As noted, the suprathreshold MST condition was close to (and in some cases the same as) the seizure threshold, potentially biasing the comparisons of the suprathreshold sessions in favor of MST. Nevertheless, the comparison between MST and ECT at threshold levels was matched for dosage by virtue of the seizure threshold titration procedure. The domains in which threshold doses of MST and ECT differed included subjective side effects, speed of orientation recovery, speed and accuracy on visual attention tasks, and recognition of affective faces. All differences favored MST. MST device development should focus on raising maximal stimulator output. This may be as relevant in ensuring optimal treatment with MST as it is established with ECT (Lisanby et al, 1996; McCall et al, 2000; Sackeim et al, 2000b, 1993). Coil design was another technical limitation of this study. The present generation of coils capable of focal stimulation was less efficient in inducing seizure than coils that intrinsically result in diffuse stimulation (nonfocal). To take advantage of precise spatial targeting with magnetic stimulation, new coils are needed that combine a focal stimulation pattern with sufficient field strength for reliable seizure induction.

Another limitation was that a large number of statistical comparisons were conducted in a small sample, without adjustment for their number. Since MST is a novel experimental procedure, intended for severely ill patients, this strategy was adopted to ensure that potential marked adverse effects of MST could be detected. In addition, the post hoc analyses comparing specific interventions were performed only after obtaining significant effects in omnibus tests. The within-subject design substantially decreased the variability in intervention-induced effects and likely was the key to the detection of intervention differences in this small sample. Given the significant clinical heterogeneity in this small sample, it will be important to replicate these effects in a larger and more homogeneous sample. There was a suggestion of inferior performance following MST compared to ECT on one cognitive task, delayed reproduction of the complex figure which is a measure of anterograde amnesia for nonverbal material. Further work in a larger sample will be needed to determine whether this represents a cognitive domain of special vulnerability to MST relative to ECT.

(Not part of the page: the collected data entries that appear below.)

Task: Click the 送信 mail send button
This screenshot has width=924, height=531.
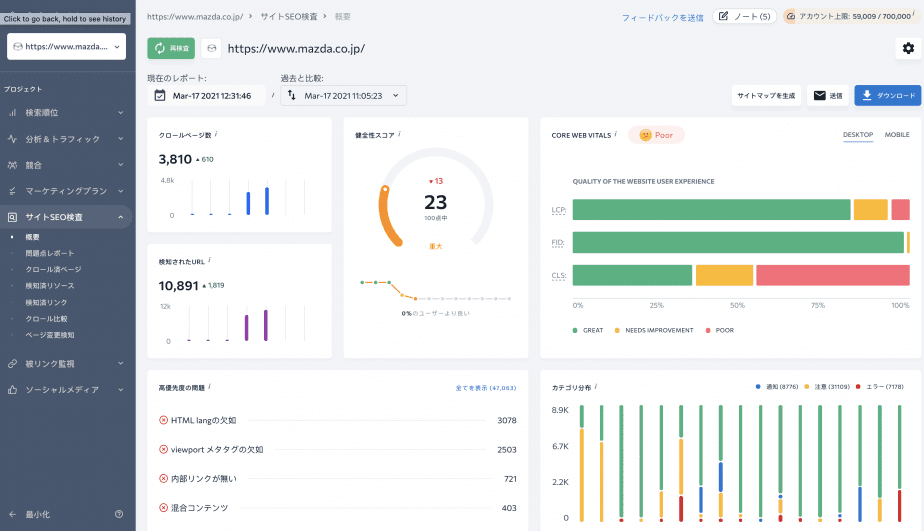Action: [x=827, y=96]
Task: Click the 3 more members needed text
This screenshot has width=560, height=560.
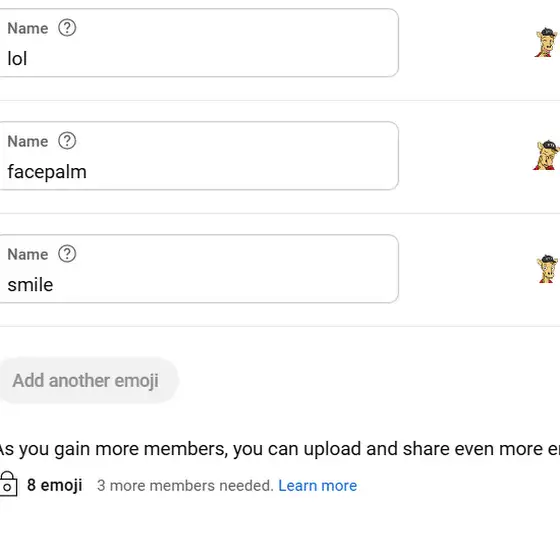Action: click(x=185, y=486)
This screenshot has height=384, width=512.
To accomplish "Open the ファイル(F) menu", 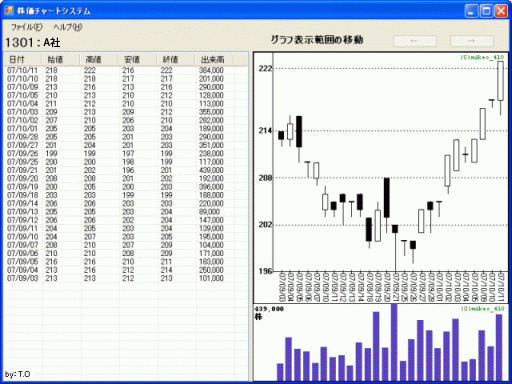I will (x=27, y=27).
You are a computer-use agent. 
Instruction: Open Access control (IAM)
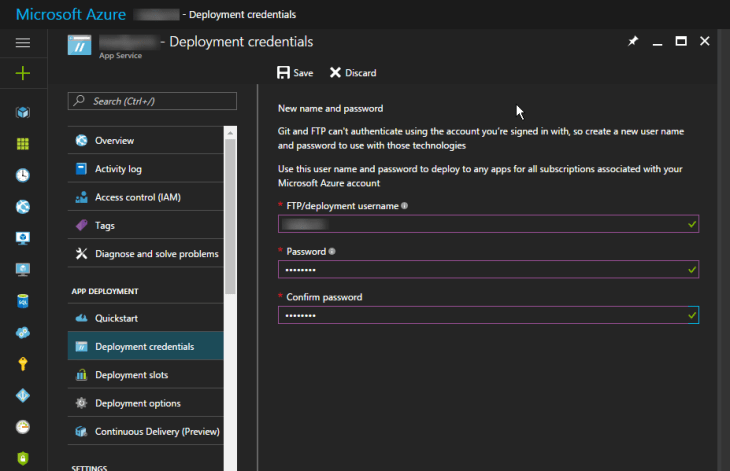click(137, 197)
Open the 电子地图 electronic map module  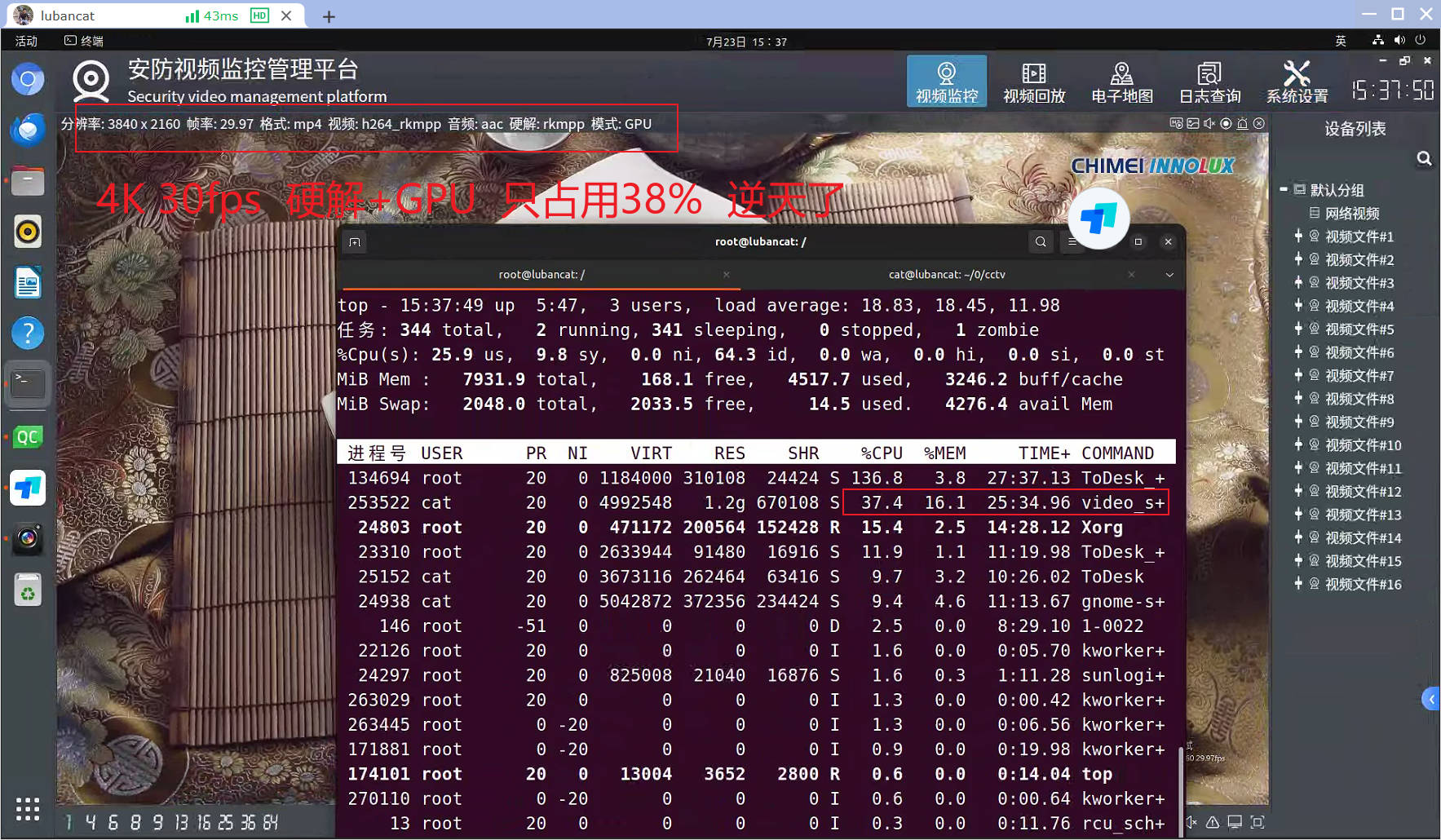coord(1121,82)
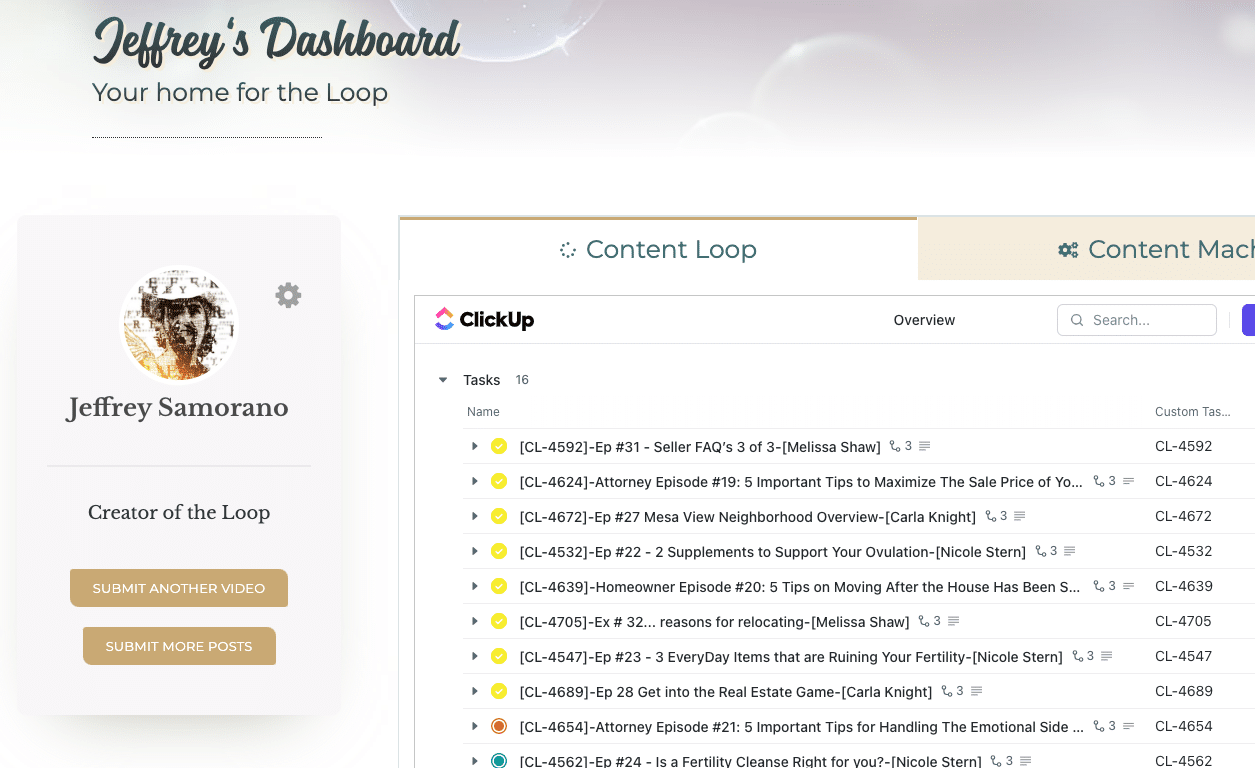1255x768 pixels.
Task: Click the Submit More Posts button
Action: 178,646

Although the neuropsychological raters were kept masked to the intervention condition, the ‘best guess’ questionnaire revealed that they could guess intervention assignment an average of 76% of the time with medium confidence. This may have biased the neuropsychological results in favor of MST, however, it would not be expected to affect the other measures (subjective side effects and electrophysiology). It is also reassuring that these correct guesses did not compromise either the masking of the patients themselves, or the clinical raters (who were at chance level). Follow-up interviews revealed that these guesses were based on the immediate postintervention performance of patients on which MST and ECT differed markedly, especially for the time to recover orientation. A potential means of avoiding this confound in future studies would be to have a separate rater time the speed of reorientation, and only bring in the neuropsychological rater once the patient was fully reoriented. Therefore, the rater would be masked to the speed of reorientation and free from any bias those data might exert on subsequent testing.

The largely consistent cognitive advantages of MST relative to ECT support the role of current pathways and patterns of seizure expression in determining the effects of convulsive therapy. These initial results indicate that further clinical work with MST as a novel form of convulsive therapy is warranted. Future work will be needed to address the clinical efficacy of a full course of MST.